The Tory prairie populist John Diefenbaker was in power as the decade opened. Diefenbaker’s government was undermined by a crisis of the Canadian dollar, the fiasco of the Avro Arrow, and the Bomarc missile affair – all three of which revealed the growing influence of the United States and the waning of the British connection. The “No sex, please, we’re British” posture was shaken by the scandal of the Gerda Muntziger affair that marked the beginning of the end of the Diefenbaker government. Palmer masterfully uses the ludicrous cause célèbre of the German “adventuress” Muntziger and the doomed career of the great Canadian white hope, the Croatian heavyweight boxer George Chuvalo, to suggest how increasingly difficult it was to uphold the straight-face of the traditional British imperial ideology in the face of an influx of millions of new immigrants into Canadian society in pursuit of different agendas.

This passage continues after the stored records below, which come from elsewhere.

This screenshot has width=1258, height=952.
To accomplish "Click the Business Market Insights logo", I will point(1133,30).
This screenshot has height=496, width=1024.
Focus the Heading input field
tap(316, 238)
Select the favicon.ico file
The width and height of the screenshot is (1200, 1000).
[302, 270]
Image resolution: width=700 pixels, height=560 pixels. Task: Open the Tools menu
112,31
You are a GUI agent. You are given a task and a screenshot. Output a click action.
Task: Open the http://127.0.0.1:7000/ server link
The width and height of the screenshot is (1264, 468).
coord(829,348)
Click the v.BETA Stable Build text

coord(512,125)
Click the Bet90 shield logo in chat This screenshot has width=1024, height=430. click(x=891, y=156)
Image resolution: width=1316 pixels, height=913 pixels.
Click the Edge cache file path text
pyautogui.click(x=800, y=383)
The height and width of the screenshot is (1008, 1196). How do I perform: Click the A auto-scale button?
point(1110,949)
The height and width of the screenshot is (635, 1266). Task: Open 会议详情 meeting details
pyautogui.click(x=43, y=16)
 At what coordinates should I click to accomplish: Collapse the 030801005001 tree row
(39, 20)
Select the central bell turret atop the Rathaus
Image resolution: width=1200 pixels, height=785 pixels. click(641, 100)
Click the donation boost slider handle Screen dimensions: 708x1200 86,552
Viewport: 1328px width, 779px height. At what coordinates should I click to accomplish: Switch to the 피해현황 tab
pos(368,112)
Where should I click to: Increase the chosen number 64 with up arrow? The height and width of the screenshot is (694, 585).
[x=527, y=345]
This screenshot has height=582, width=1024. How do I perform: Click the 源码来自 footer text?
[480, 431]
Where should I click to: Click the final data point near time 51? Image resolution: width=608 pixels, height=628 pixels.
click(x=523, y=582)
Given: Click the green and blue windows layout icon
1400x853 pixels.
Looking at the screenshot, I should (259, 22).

Sex reared its head in the body politic in the Muntziger case. It came nakedly into the open in the selling of Pierre Elliot Trudeau as Liberal leader and prime minister of Canada. Trudeau’s renewed federalism and bilingualism, it was hoped, could contain Québec separatism and provide a new integrating national ideology in the face of a waning British imperialism. Lessons in creating the Trudeau image were taken from the master intellectual spinmaster of the decade, Canada’s Marshall Mcluhan, with his notions of “the medium is the Mussolini.”

But Liberal/liberal offerings of sex, maple leaf flags, Expos, and the opportunity of bilingual conversation could not hold back a rising tide of discontent among youth, workers, women, Québec nationalists, and Aboriginals. Establishment unease over juvenile delinquency gave way to panic as youth hi-jinks and discontent came to focus around more and more riotous annual outbursts against that most British and imperial of holidays, Victoria Day, in both Ontario and Québec but especially in the latter. From the early sixties youth rebellion increasingly assumed political and cultural forms. By 1967-68 nihilistic rioting was transformed into be-ins, sit-ins, and love-ins in the quest for new forms of identity which challenged that ancient British convention-the Puritan work ethic.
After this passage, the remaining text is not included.